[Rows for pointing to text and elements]

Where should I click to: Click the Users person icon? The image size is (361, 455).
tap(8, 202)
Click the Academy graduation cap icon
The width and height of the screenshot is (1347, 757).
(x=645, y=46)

• _Instructions to follow_
Copy each of the rows above word for word.

• _Exercise answer_
Where should I click to: Click the Users person icon? The image size is (361, 455).
tap(8, 202)
Click the Academy graduation cap icon
The width and height of the screenshot is (1347, 757).
(x=645, y=46)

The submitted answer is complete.